Some tax-preparation experts said it may not be clear until well into the 2014 filing season whether state tax reform will result in the average taxpayer getting a larger or small state refund, or whether they will pay when they are accustomed to getting a refund.

“Each individual tax situation is different, so the changes will have varying effects for North Carolina taxpayers,” said Genie Petrangeli, senior manager of Bernard Robinson & Co. LLP, which has two Triad offices.

“Although there is a drop in deductions in 2014, the good news is the tax rate is a flat 5.8 percent. This will suffice for many of the lost deductions. That is a tremendous decrease for taxpayers who paid 7.75 percent in prior years.”

Mark Steber, chief tax officer for Jackson Hewitt, projects the majority of North Carolinians will be affected positively in terms of their state refund. He said it will take several weeks of returns to see if that projection holds true.

“The changes are likely to confuse some people because they won’t need the usual paperwork to verify the deductions they have claimed in the past,” Steber said.

Steber said he believes the bigger lesson taxpayers will learn from the 2014 tax filing season is making sure to reflect any life and family changes in their return.

“If someone is now taking care of mom and dad, they likely have another dependent to claim,” Steber said.

“If someone is now taking educational classes, they likely qualify for one of the educational or lifelong learning tax credits.”

Regarding the federal tax return, taxpayers who met the minimum essential coverage requirement of the Affordable Care Act will just have to check off the box.

What qualifies as minimum essential coverage includes: most job-based plans, including retiree plans and COBRA coverage; Medicare Part A or Part C; Medicaid; the Children’s Health Insurance Program; most individual health plans bought outside the federal marketplace; and coverage under a parent’s plan for those under age 26.

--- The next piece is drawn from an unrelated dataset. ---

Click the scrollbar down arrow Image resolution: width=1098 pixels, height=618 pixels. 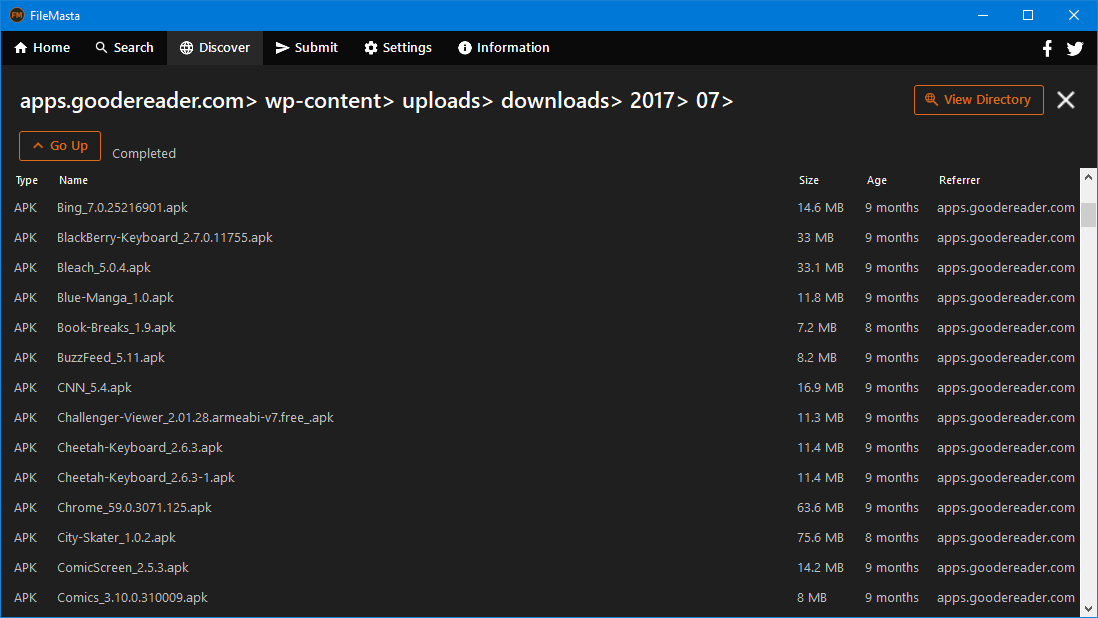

“All marketplace consumers will receive a new statement – called a Form 1095-A – in the mail by early February that includes all the information they need about their coverage to file their return,” according to the federal DHHS. A downloadable version will be available in most states in late January.

“It’s very important to wait for your Form 1095-A to arrive before you file your taxes,” the federal DHHS said.

“If your marketplace coverage started partway through 2014 and you were uninsured earlier in the year, or if you were uninsured for only a short period of time during the year, you may be eligible for an exemption from the requirement to have health coverage.”